Task
Recast all the material below as a Markdown table with the columns Row and Line, numbering each line in order and leaving out blank lines. Leave the pictures out of your answer.
◆ ◆ ◆ ◆ ◆
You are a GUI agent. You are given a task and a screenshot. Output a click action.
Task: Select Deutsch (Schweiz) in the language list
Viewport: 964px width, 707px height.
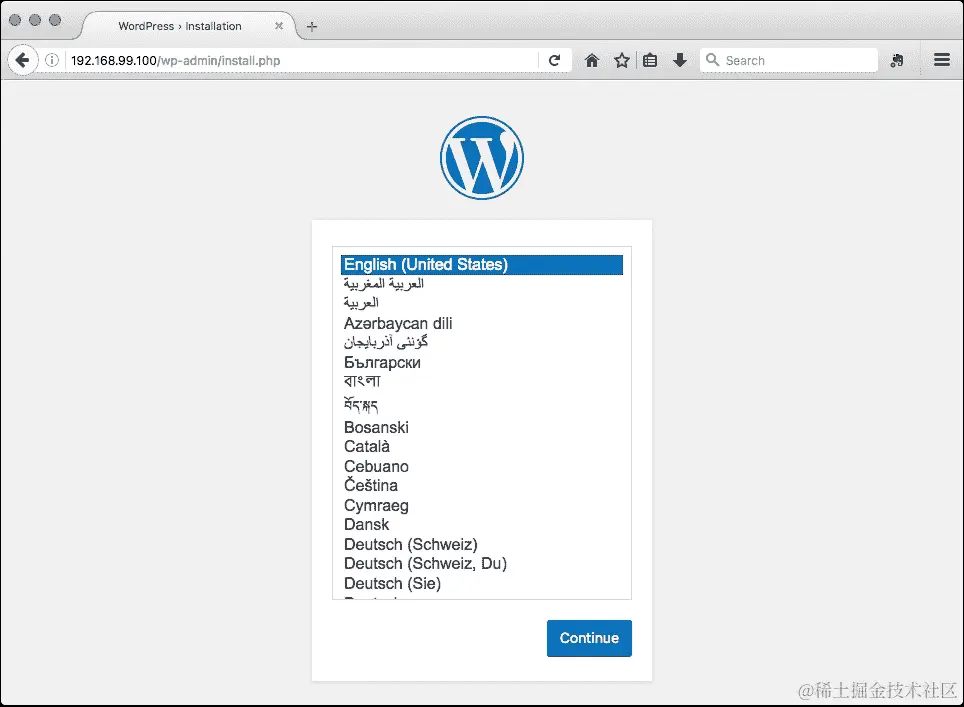(410, 544)
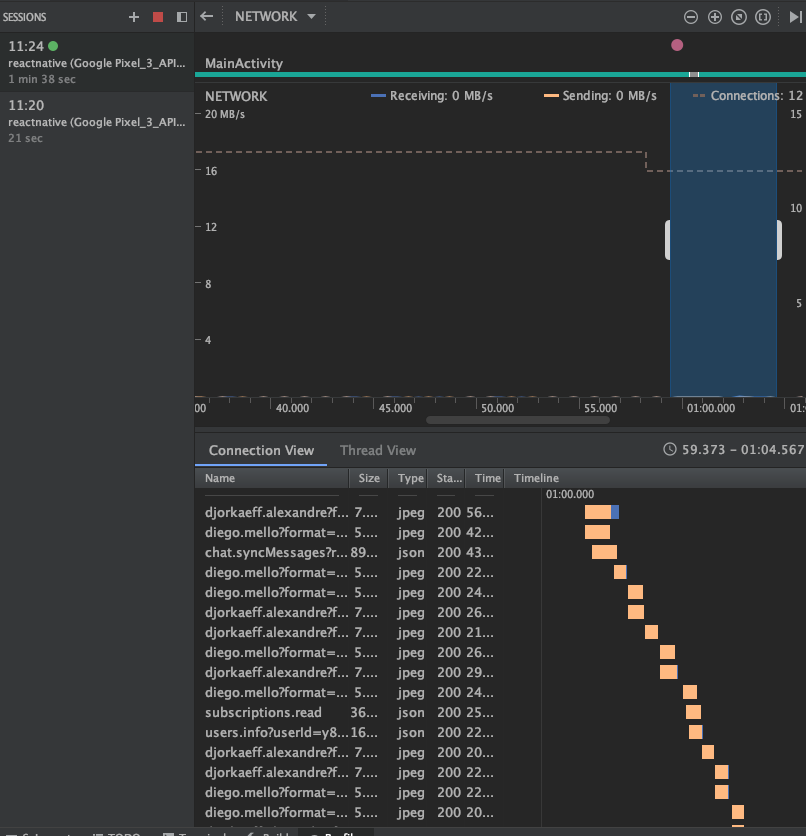Viewport: 806px width, 836px height.
Task: Select the Zoom out icon
Action: (x=691, y=17)
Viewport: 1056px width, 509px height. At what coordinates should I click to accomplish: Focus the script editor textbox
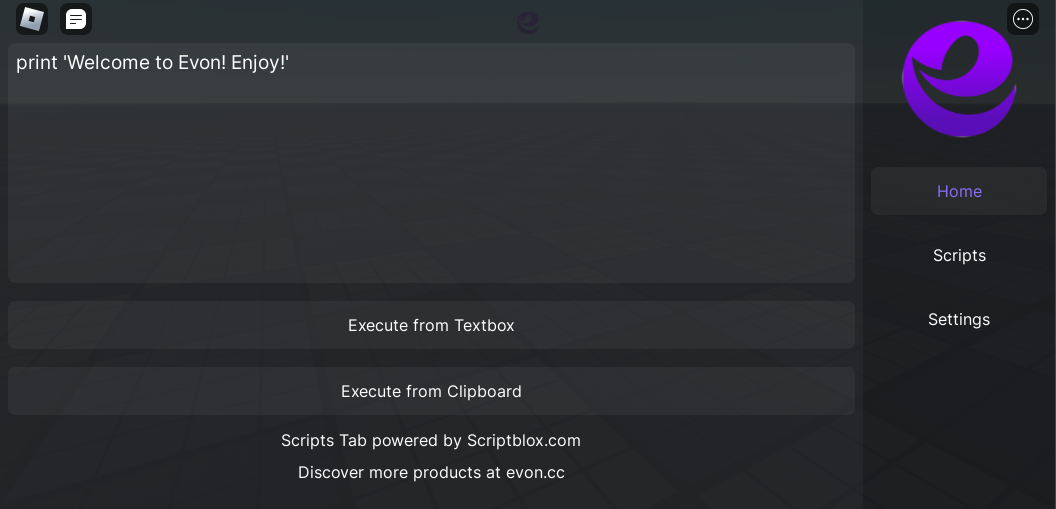point(431,180)
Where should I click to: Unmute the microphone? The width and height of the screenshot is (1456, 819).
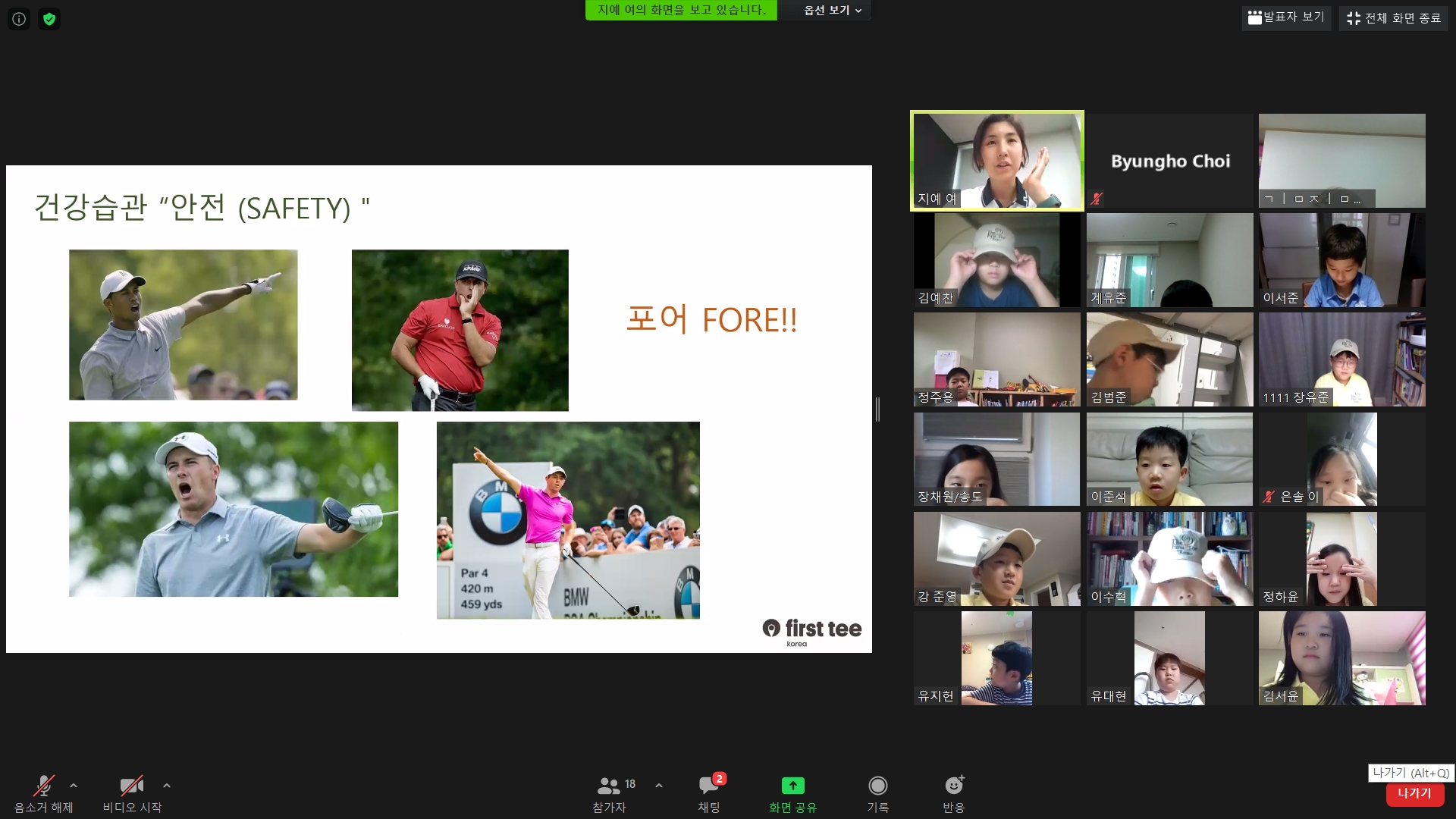tap(44, 786)
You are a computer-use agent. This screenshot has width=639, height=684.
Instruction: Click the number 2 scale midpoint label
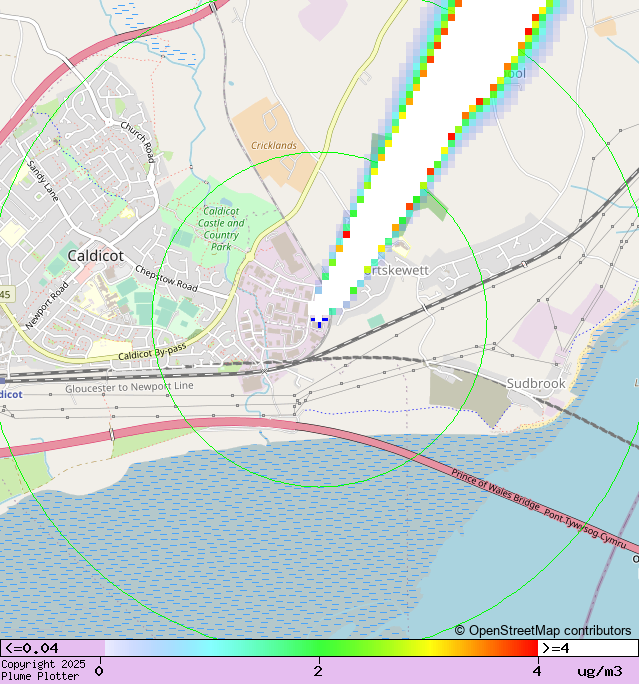click(x=318, y=671)
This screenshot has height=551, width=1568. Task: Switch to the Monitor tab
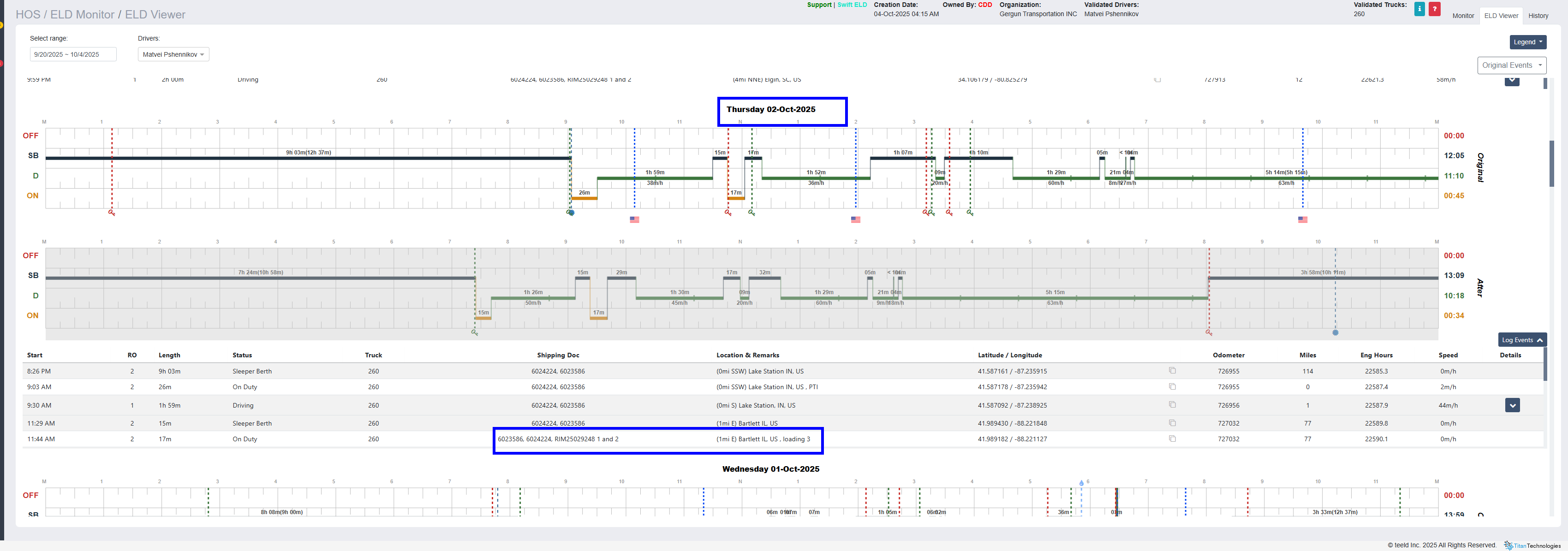(1463, 16)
◆ ◆ ◆ ◆ ◆
Correct response
| Row | Line |
|---|---|
| 1 | You are a GUI agent. You are given a task and a screenshot. Output a click action. |
| 2 | Task: Select Deutsch (Schweiz) in the language list |
| 3 | Viewport: 964px width, 707px height. |
| 4 | (410, 544) |
| 5 | Viewport: 806px width, 836px height. |
| 6 | Task: Select the Zoom out icon |
| 7 | Action: (x=691, y=17) |
| 8 | Viewport: 1056px width, 509px height. At what coordinates should I click to accomplish: Focus the script editor textbox |
| 9 | point(431,180) |
| 10 | Where should I click to: Unmute the microphone? The width and height of the screenshot is (1456, 819). |
| 11 | tap(44, 786) |
| 12 | You are a computer-use agent. This screenshot has width=639, height=684. |
| 13 | Instruction: Click the number 2 scale midpoint label |
| 14 | click(x=318, y=671) |
| 15 | This screenshot has height=551, width=1568. Task: Switch to the Monitor tab |
| 16 | (1463, 16) |